# ABOUT THIS EXERCISE:
Across all the entries below, how many lines contain the string "chart"? The number by itself is the answer.

# Items from a data source:

--------------------------------

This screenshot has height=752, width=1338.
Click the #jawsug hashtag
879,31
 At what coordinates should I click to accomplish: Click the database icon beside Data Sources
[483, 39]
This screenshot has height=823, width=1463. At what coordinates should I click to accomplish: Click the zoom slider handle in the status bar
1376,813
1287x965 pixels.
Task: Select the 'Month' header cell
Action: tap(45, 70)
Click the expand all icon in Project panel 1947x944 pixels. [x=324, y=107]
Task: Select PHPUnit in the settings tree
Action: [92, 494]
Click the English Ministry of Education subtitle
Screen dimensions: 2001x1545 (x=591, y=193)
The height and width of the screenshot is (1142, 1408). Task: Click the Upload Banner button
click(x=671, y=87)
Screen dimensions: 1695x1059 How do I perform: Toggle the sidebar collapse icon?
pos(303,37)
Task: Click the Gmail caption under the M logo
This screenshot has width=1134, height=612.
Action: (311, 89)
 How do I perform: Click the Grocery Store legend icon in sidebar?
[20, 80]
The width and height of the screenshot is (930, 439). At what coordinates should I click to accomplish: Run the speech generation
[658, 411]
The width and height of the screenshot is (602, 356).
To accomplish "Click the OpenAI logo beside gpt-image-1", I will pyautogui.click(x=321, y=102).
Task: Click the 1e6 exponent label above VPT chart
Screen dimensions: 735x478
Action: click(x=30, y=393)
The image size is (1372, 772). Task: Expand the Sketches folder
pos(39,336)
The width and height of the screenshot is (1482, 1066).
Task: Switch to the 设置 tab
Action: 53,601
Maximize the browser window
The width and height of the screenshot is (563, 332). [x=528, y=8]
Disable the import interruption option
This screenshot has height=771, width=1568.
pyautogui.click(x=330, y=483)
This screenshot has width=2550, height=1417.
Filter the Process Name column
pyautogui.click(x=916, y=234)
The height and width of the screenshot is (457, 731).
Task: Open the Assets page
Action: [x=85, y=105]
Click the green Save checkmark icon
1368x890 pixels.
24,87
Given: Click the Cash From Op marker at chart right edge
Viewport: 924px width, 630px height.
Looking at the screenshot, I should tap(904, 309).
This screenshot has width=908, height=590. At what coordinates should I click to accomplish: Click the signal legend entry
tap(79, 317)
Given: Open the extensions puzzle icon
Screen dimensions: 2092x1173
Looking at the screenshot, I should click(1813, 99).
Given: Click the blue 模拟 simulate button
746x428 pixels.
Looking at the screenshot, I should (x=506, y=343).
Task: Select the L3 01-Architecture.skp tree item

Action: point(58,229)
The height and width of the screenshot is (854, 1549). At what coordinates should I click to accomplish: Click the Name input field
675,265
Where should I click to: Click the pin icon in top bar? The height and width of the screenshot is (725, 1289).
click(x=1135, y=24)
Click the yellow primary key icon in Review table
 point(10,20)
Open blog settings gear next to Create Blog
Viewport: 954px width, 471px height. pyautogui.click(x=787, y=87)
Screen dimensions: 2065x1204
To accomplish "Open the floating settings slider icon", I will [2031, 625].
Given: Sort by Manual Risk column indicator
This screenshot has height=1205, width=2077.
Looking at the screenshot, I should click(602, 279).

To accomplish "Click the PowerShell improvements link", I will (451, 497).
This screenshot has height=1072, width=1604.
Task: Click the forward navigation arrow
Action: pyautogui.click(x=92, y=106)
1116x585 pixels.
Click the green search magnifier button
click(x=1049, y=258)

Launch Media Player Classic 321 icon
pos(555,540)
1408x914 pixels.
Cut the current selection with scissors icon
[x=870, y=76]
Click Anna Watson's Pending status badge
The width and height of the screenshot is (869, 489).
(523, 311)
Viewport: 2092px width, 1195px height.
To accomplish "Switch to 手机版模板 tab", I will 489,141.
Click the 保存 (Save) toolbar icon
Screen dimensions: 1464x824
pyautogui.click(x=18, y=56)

--------------------------------

# RESPONSE AREA:
2